Beberapa bulan sebelum lebaran tahun lalu, aku membeli mukena. Mukena terusan warna hijau dihiasi bordir bunga kecil-kecil warna putih dan merah jambu. Saat mukena itu kucuci dan kukeringkan, ibu lihat mukena baruku. "Kamu beli mukena on line?" "Tidak Bu, beli ke teman". "Ibu mau, nanti saya belikan ke teman?". "Ya", jawab ibu pendek.
Rupanya ibu suka dengan mukena baruku.
Esok harinya aku pesan mukena 1 lagi ke Bu Esti, teman guru yang kadang sambil berjualan.
Ibu kubelikan yang warna biru. Ada renda di pinggirnya, lebih bagus dari punyaku. Namun saat mukena kubawa pulang dan kutunjukkan ke ibu, "Lah terlalu bagus, ibu lebih suka yang seperti punyamu". "Ya ibu pakai punyaku saja, tukar".
Begitulah akhirnya ibu pakai yang warna hijau berbordir. Beberapa kali ibu pakai untuk sholat jamaah di masjid. Saat lebaran 2022 lalu ibu pakai pula untuk sholat id.
Ternyata itu mukena terakhir yang kubelikan untuk ibu. Karena lebaran mendatang ibu tak bersama kami lagi.
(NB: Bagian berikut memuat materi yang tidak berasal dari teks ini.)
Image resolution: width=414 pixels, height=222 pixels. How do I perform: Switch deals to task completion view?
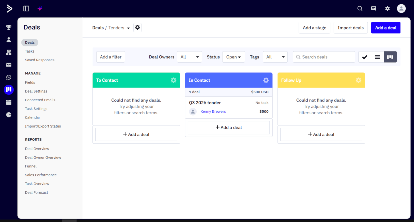click(364, 57)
Beliau telah berpulang meninggalkan kami anak-anaknya.
Aku bersyukur beberapa tahun terakhir apa pun permintaan ibu selalu kuturuti. Kalau tidak betapa menyesalnya aku.
Tak terbayang seperti apa lebaran tanpa ibu. Walau aku anak sulung ibu telah berusia setengah abad lebih. Inilah rasanya kehilangan seorang ibu.